== WORK TO COMPLETE ==
Output everything in the listing exactly, with no line missing.

== EXTRACTED INFORMATION ==
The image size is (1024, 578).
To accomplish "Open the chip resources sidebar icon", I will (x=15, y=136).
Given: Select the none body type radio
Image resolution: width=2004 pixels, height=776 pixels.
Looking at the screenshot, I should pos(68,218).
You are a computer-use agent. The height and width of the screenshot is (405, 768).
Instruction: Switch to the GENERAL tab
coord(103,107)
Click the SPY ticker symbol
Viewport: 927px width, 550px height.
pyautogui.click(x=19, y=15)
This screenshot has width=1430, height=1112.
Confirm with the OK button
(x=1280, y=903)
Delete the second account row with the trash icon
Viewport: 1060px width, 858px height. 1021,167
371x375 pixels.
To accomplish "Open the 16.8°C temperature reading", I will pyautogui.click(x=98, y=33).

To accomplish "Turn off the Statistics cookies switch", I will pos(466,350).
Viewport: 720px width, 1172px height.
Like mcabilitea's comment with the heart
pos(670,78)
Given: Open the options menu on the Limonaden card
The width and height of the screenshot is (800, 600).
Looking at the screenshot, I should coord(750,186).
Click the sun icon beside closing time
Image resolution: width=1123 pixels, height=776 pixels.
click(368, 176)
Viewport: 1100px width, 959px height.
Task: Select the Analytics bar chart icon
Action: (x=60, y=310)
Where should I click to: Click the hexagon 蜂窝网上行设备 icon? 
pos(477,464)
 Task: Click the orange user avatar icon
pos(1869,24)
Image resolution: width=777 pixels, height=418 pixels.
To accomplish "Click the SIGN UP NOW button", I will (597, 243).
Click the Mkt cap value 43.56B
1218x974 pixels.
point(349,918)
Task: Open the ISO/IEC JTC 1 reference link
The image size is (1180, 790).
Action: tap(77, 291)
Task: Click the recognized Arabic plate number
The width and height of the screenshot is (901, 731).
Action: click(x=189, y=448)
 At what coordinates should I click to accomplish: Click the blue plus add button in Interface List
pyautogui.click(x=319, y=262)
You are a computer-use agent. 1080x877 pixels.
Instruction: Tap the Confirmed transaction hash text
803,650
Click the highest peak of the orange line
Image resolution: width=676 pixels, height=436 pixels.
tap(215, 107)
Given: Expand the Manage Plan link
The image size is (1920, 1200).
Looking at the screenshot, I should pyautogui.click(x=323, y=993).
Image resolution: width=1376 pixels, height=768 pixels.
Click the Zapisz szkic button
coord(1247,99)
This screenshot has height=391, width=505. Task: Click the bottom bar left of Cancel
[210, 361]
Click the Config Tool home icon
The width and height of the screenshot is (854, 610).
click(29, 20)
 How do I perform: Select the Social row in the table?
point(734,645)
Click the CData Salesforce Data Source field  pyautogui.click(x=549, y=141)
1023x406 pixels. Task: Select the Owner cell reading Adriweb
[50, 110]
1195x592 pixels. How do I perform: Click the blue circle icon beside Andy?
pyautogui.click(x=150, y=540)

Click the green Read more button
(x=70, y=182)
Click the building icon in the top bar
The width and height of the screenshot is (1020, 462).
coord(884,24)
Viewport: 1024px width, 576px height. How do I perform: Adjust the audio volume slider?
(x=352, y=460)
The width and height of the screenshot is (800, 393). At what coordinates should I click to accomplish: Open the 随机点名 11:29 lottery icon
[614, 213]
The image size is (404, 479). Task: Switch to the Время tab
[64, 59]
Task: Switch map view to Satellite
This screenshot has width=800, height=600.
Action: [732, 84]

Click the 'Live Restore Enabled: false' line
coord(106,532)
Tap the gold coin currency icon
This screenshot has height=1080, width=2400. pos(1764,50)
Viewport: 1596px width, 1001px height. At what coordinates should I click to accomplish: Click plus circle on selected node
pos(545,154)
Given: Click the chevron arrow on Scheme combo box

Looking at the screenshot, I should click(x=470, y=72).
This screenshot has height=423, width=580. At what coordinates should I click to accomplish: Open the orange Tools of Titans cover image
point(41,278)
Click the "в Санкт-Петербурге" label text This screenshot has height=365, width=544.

== SOLUTION TO THIS TASK ==
The image size is (1024, 578).
To accomplish "Open the chip resources sidebar icon", I will (x=15, y=136).
Given: Select the none body type radio
Image resolution: width=2004 pixels, height=776 pixels.
Looking at the screenshot, I should pos(68,218).
You are a computer-use agent. The height and width of the screenshot is (405, 768).
Instruction: Switch to the GENERAL tab
coord(103,107)
Click the SPY ticker symbol
Viewport: 927px width, 550px height.
pyautogui.click(x=19, y=15)
This screenshot has width=1430, height=1112.
Confirm with the OK button
(x=1280, y=903)
Delete the second account row with the trash icon
Viewport: 1060px width, 858px height. 1021,167
371x375 pixels.
To accomplish "Open the 16.8°C temperature reading", I will pyautogui.click(x=98, y=33).

To accomplish "Turn off the Statistics cookies switch", I will pos(466,350).
Viewport: 720px width, 1172px height.
Like mcabilitea's comment with the heart
pos(670,78)
Given: Open the options menu on the Limonaden card
The width and height of the screenshot is (800, 600).
Looking at the screenshot, I should coord(750,186).
Click the sun icon beside closing time
Image resolution: width=1123 pixels, height=776 pixels.
click(368, 176)
Viewport: 1100px width, 959px height.
Task: Select the Analytics bar chart icon
Action: (x=60, y=310)
Where should I click to: Click the hexagon 蜂窝网上行设备 icon? 
pos(477,464)
 Task: Click the orange user avatar icon
pos(1869,24)
Image resolution: width=777 pixels, height=418 pixels.
To accomplish "Click the SIGN UP NOW button", I will (597, 243).
Click the Mkt cap value 43.56B
1218x974 pixels.
point(349,918)
Task: Open the ISO/IEC JTC 1 reference link
The image size is (1180, 790).
Action: tap(77, 291)
Task: Click the recognized Arabic plate number
The width and height of the screenshot is (901, 731).
Action: click(x=189, y=448)
 At what coordinates should I click to accomplish: Click the blue plus add button in Interface List
pyautogui.click(x=319, y=262)
You are a computer-use agent. 1080x877 pixels.
Instruction: Tap the Confirmed transaction hash text
803,650
Click the highest peak of the orange line
Image resolution: width=676 pixels, height=436 pixels.
tap(215, 107)
Given: Expand the Manage Plan link
The image size is (1920, 1200).
Looking at the screenshot, I should pyautogui.click(x=323, y=993).
Image resolution: width=1376 pixels, height=768 pixels.
Click the Zapisz szkic button
coord(1247,99)
This screenshot has height=391, width=505. Task: Click the bottom bar left of Cancel
[210, 361]
Click the Config Tool home icon
The width and height of the screenshot is (854, 610).
click(29, 20)
 How do I perform: Select the Social row in the table?
point(734,645)
Click the CData Salesforce Data Source field  pyautogui.click(x=549, y=141)
1023x406 pixels. Task: Select the Owner cell reading Adriweb
[50, 110]
1195x592 pixels. How do I perform: Click the blue circle icon beside Andy?
pyautogui.click(x=150, y=540)

Click the green Read more button
(x=70, y=182)
Click the building icon in the top bar
The width and height of the screenshot is (1020, 462).
coord(884,24)
Viewport: 1024px width, 576px height. How do I perform: Adjust the audio volume slider?
(x=352, y=460)
The width and height of the screenshot is (800, 393). At what coordinates should I click to accomplish: Open the 随机点名 11:29 lottery icon
[614, 213]
The image size is (404, 479). Task: Switch to the Время tab
[64, 59]
Task: Switch map view to Satellite
This screenshot has width=800, height=600.
Action: [732, 84]

Click the 'Live Restore Enabled: false' line
coord(106,532)
Tap the gold coin currency icon
This screenshot has height=1080, width=2400. pos(1764,50)
Viewport: 1596px width, 1001px height. At what coordinates should I click to accomplish: Click plus circle on selected node
pos(545,154)
Given: Click the chevron arrow on Scheme combo box

Looking at the screenshot, I should click(x=470, y=72).
This screenshot has height=423, width=580. At what coordinates should I click to accomplish: Open the orange Tools of Titans cover image
point(41,278)
Click the "в Санкт-Петербурге" label text This screenshot has height=365, width=544.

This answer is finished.